--- start TEXT ---

Here, a supplemental explanation will be given of a method for selecting inference target pairs Ptag from possible pairs of first digest candidates. In the first determination method, the pair determination unit 15 selects, as the inference target pairs Ptag, pairs of first digest candidates (that are section data) between each of which the playback time is within a predetermined time difference. In the second determination method, the pair determination unit 15 determines the inference target pairs Ptag based on the first digest candidates corresponding to the section data selected from the raw material data D1 at fixed time (e.g., 2 seconds) intervals. In the third selection method, the pair determination unit 15 firstly performs clustering of a plurality of section data serving as the first digest candidates, and determines the inference target pairs Ptag based on a plurality of section data included in a particular class. In this case, for example, the pair determination unit 15 performs a predetermined feature extraction process for each section data, and makes a determination (i.e., class identification) of the class to which the each section data belongs among preset classes based on the extracted feature. In another example, the pair determination unit 15 may perform the clustering based on a user input via the input device 2.

FIG. 6 is a diagram showing an outline of the selection process of the second digest candidates according to the second selection example after the selection of the first digest candidates.

--- end TEXT ---

*ACTIONS TO TAKE*
1 - Reproduce the passage on inference target pairs word for word, from "FIG. 6 is a" to "the first digest candidates.".
2 - In the passage on inference target pairs, what does the pair determination unit 15 do first in the third selection method?

--- start EXTRACTED DATA ---

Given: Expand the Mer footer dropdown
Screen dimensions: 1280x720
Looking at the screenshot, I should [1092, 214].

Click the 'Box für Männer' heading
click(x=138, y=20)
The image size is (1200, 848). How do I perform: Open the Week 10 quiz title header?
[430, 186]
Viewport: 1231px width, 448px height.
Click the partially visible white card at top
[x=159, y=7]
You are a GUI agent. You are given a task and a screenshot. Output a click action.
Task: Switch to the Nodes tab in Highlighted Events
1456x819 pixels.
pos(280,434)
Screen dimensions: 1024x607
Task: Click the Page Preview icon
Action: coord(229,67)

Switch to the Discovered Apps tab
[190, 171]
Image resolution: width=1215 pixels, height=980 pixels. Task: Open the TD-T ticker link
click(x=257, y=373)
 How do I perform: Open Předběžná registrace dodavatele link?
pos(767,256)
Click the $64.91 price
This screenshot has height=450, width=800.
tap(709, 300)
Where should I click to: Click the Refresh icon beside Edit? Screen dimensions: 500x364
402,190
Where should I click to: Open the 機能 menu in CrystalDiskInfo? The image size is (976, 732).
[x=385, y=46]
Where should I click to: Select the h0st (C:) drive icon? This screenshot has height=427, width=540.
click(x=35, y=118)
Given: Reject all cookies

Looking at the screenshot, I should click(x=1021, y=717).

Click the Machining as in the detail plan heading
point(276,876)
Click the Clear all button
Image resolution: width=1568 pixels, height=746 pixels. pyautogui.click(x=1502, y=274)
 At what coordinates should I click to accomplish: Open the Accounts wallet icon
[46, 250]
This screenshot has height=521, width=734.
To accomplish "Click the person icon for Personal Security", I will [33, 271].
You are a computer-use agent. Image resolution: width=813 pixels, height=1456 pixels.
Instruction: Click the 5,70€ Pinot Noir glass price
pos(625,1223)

--- end EXTRACTED DATA ---

*FULL SOLUTIONS*
1 -
FIG. 6 is a diagram showing an outline of the selection process of the second digest candidates according to the second selection example after the selection of the first digest candidates.

2 - It performs clustering of a plurality of section data serving as the first digest candidates.